This article is from the archives of the UB Reporter.

Questions & Answers

Published: November 8, 2007

D. Munroe Eagles, professor of political science and associate dean for graduate studies and social sciences in the College of Arts and Sciences, is program director for the Advanced Certificate in Canadian Studies.

What is the Advanced Certificate in Canadian Studies?

The Advanced Certificate in Canadian Studies is a 15-credit-hour graduate program of approved study centered on our neighbor to the north, Canada. There are two required courses in the program, one of which provides a general overview of Canada and Canadian Studies. The second required course focuses more on the topic of Canadian-American relations, both in general and as they are manifested here on the Niagara Frontier border. The remaining credits for the certificate can be fulfilled from a list of approved courses that have substantial Canadian content, or with prior approval by courses that may not have Canadian content per se, but in which the student could focus her/his research on Canadian materials. There also are opportunities to earn course credit for internship and directed research. The certificate can be earned on its own or it may be earned in conjunction with other graduate or professional degrees.

Why is it important for UB to have a focus in Canadian studies?

Canada is enormously important for the United States. The two countries share the largest bilateral trade relationship in the world—with about $1 billion in trade crossing the border on a daily basis—and the longest undefended border in the world. Our proximity, history, culture and common interests create a single binational community of fate. Our geographic location at one of the busiest and most important border-crossing points gives us a special opportunity to appreciate and understand this relationship. UB is the only major public research institution that is located virtually on the Canadian border. Not surprisingly, UB has been one of the most active universities in the country in conducting research and teaching on Canada. Until now, however, we have not taken advantage of the breadth and depth of our Canada-related activities to create an academic program on Canadian studies.

This is a graduate program. What options are there for undergraduates who would like to specialize in Canadian studies?

At present, we have not developed an undergraduate program in Canadian studies, but we hope to do so in the near future. Until this is done, however, undergraduates can pursue Canada-related studies in a large number of departments and programs within the College of Arts and Sciences and the School of Architecture and Planning. A glance at the list of faculty participating by offering courses with Canadian content in our graduate certificate program will give some partial indication of the most likely places for students to look for these opportunities, but this list is far from exhaustive. Beyond what we do here at UB, however, interested students should consider taking advantage of some of our collaborative agreements for student exchange with Canadian universities. At present, the College of Arts and Sciences has such an agreement with the University of Toronto, and UB recently signed a broad cooperative agreement that provides for student and faculty exchanges with Brock University in St. Catharines, Ontario.
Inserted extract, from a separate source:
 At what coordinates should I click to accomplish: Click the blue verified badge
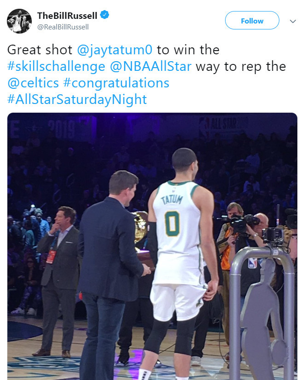(105, 16)
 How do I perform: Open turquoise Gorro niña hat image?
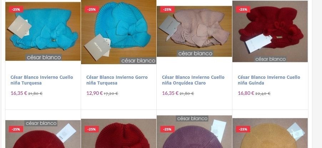(119, 32)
Is this the first step toward UB offering a degree program in Canadian studies, similar to the bachelor's degree program in Asian studies?

If the student interest is strong, as it surely has been in the area of Asian studies, I would very much like to see us move to offer a degree program in Canadian studies.

I understand the Canadian studies program is organizing a conference in the spring. Tell me about it.

As part of the agreement I mentioned earlier with Brock University, UB has agreed to alternate with that Canadian university in hosting an annual student conference called "Crossing Borders." The conference was at Brock last year and it will be held April 3-4 in the Center for Tomorrow on the North Campus. This highly successful conference has been operating for more than a dozen years and has been hosted at a number of institutions around New York State and Southern Ontario. The conference has benefited greatly from the support of the Canadian Consulate in Buffalo and the American Consulate in Toronto. Last year, approximately 80 graduate and undergraduate students took part and we hope to have even more students participate this spring. The call for paper proposals has just gone out, and any student interested in presenting research on Canada or Canadian-American relations should contact me at for further details.

How can interested persons get more information about the Advanced Certificate in Canadian Studies?

Interested students can find out general information on the certificate program at our Web site, or by contacting me at or our program administrator, Donna Banach, at, or at 645-2299, ext. 42.

What question do you wish I had asked, and how would you have answered it?

You might have asked how Canadian studies fits within the UB 2020 planning process, and I would have answered that it was identified as an area of strategic strength within the "Civic Engagement and Public Policy" area. This recognition reflects the tremendous growth in interest and activity in recent years around Canadian studies campus-wide. We hope that the introduction of an academic program at the graduate level will catalyze and stimulate further interest at faculty and student levels at UB, and help prepare our graduates for productive lives and careers in an increasingly interdependent binational environment.